Razia ini dilakukan disejumlah titik strategis, termasuk perbatasan dan jalur utama yang menghubungkan Aceh Singkil dengan Kota Subulussalam yang dipimpin langsung oleh Kabag Ops Polres Aceh Singkil AKP Didik Suratno.
Kapolres Aceh Singkil, AKBP Suprihatiyanto, kepada Kabar Rakyat Selasa (11/3), mengatakan bahwa razia ini merupakan langkah preventif untuk memastikan keamanan dan ketertiban di wilayah Aceh Singkil.
“Kami telah meningkatkan pengawasan di jalur-jalur perbatasan antara Kecamatan Suro dan Kota Subulussalam serta melakukan pemeriksaan kendaraan dan identitas penumpang guna mencegah masuknya pelaku pelarian ke wilayah hukum kami,” katanya.
Dalam razia ini kata Suprihatiyanto, personel kepolisian dikerahkan untuk melakukan pemeriksaan ketat terhadap kendaraan roda dua dan roda empat yang melintas.

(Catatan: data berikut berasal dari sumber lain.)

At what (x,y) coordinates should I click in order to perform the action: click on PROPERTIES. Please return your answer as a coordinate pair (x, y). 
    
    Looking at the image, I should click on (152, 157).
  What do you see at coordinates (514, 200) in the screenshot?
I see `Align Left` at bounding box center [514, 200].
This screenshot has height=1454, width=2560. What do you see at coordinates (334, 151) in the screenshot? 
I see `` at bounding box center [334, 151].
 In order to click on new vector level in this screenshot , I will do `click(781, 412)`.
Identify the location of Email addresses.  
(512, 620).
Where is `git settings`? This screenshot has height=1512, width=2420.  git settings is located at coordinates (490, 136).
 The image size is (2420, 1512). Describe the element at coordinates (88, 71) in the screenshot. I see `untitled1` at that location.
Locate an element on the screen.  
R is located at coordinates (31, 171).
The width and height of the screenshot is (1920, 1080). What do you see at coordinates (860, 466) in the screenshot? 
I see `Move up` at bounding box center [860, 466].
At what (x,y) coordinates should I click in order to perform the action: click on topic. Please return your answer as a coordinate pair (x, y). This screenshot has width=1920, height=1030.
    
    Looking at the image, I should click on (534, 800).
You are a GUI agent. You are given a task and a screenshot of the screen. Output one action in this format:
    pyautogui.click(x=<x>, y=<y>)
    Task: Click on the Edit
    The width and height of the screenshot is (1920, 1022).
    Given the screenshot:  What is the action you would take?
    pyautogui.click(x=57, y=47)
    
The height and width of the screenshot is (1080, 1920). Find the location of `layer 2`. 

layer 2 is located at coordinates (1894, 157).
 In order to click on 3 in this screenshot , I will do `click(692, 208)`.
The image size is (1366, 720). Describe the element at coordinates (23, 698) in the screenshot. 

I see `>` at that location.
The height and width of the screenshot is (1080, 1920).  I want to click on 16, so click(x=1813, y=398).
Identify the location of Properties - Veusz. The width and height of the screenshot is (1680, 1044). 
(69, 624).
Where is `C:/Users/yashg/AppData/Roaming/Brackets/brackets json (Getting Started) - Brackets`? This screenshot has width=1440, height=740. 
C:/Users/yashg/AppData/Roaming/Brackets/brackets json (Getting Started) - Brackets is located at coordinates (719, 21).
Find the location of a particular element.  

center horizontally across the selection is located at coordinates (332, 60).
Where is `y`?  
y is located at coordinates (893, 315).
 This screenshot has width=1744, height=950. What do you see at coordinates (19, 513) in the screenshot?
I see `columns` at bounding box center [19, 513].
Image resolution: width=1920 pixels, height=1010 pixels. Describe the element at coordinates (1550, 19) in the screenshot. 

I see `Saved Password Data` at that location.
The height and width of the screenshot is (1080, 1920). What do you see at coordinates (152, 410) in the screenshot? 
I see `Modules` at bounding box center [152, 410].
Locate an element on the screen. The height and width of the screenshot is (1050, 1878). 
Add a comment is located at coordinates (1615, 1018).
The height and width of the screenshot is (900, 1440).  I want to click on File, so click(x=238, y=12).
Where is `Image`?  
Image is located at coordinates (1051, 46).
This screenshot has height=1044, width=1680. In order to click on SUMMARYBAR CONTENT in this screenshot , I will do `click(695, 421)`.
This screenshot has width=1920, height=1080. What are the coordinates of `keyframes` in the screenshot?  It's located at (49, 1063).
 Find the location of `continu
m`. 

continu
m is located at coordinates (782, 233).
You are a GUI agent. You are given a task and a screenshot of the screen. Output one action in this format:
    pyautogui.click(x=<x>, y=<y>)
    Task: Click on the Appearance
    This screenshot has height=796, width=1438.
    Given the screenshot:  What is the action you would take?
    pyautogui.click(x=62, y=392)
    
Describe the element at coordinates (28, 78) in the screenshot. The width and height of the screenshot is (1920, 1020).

Selain itu, petugas juga meningkatkan patroli di daerah yang dianggap rawan sebagai jalur pelarian.
Dalam kegiatan ini pihak kepolisian tidak menemukan hal-hal yang mencurigai, dimana Razia Ciptakan Kondisi ini dimulai dari pukul 22.30 Wib hingga 00.00 Wib.
“Kami juga telah berkoordinasi dengan Polres sekitar serta instansi terkait untuk mempersempit ruang gerak para tahanan yang melarikan diri,” tambahnya.
Masyarakat diimbau untuk tetap waspada dan segera melaporkan kepada pihak kepolisian jika menemukan orang yang mencurigakan.
“Partisipasi masyarakat sangat penting dalam menjaga keamanan daerah kita. Jika melihat sesuatu yang mencurigakan, segera laporkan ke pihak kepolisian,” tutupnya.